- Born: June 1, 1842 Marble Hill, Pennsylvania, US
- Died: April 15, 1917 (aged 74) Philadelphia, Pennsylvania, US
- Allegiance: United States of America
- Branch: United States Army Union Army
- Service years: August 28, 1862 to July 14, 1865
- Rank: Sergeant
- Unit: 13th Regiment Pennsylvania Volunteer Cavalry - Company H
- Conflicts: Battle of Hatcher's Run
- Awards: Medal of Honor

= Daniel G. Caldwell =

American Civil War soldier (1842–1917)

Sergeant Daniel G. Caldwell (June 1, 1842 – April 15, 1917) was an American soldier who fought in the American Civil War.
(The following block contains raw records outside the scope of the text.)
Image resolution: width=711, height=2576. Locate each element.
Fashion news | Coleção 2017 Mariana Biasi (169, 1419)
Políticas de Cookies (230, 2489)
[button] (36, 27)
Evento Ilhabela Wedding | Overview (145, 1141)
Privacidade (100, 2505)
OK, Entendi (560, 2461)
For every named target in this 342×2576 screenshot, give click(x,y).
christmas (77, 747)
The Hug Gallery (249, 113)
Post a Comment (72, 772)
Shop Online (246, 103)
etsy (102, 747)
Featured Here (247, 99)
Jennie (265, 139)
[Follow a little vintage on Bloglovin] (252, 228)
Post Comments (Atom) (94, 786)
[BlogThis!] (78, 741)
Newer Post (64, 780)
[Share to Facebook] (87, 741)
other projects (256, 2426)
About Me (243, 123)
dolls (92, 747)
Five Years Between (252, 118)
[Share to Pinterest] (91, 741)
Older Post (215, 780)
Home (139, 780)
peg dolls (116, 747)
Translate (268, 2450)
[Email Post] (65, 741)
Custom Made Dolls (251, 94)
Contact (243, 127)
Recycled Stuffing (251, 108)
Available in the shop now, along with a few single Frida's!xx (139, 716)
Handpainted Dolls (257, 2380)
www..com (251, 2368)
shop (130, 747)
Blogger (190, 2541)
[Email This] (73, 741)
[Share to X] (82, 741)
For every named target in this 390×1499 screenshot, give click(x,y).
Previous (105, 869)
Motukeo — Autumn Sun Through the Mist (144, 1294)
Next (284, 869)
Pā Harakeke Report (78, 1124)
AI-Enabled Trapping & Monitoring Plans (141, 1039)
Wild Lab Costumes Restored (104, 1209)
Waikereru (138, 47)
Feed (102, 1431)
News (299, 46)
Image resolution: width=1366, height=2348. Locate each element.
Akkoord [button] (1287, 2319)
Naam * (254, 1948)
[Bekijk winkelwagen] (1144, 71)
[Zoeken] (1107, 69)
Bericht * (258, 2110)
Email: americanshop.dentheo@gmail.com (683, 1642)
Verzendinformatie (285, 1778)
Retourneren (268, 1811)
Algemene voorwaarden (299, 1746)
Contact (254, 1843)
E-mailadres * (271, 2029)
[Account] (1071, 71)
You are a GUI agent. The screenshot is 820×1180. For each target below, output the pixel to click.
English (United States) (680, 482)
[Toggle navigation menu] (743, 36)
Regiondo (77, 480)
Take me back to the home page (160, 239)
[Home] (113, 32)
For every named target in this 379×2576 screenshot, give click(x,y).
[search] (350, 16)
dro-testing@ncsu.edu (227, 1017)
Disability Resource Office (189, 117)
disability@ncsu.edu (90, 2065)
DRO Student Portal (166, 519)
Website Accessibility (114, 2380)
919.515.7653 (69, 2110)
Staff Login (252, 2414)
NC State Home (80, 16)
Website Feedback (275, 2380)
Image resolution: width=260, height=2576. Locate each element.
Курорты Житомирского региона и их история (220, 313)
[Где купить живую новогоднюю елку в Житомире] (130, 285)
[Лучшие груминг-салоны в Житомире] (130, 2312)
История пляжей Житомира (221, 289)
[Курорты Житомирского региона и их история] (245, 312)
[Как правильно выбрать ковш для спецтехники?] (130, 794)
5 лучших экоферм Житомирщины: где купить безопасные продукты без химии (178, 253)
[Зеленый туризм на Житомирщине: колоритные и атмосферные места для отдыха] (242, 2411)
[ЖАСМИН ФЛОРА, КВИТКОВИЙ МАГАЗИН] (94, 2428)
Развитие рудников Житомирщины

Caldwell received the country's highest award for bravery during combat, the Medal of Honor, for his action during the Battle of Hatcher's Run in Virginia on 6 February 1865. He was honored with the award on 25 February 1865.

==Biography==
Caldwell was born in Marble Hill, Pennsylvania on 1 June 1842. He enlisted in the 13th Pennsylvania Cavalry on 28 August 1862. After earning the Medal of Honor he was promoted to 2nd lieutenant. He served until the end of the war when he was mustered out on 14 July 1865.

Caldwall died on 15 April 1917.

==Medal of Honor citation==

In a mounted charge, dashed into center of the enemy's line and captured the colors of the 33rd North Carolina Infantry.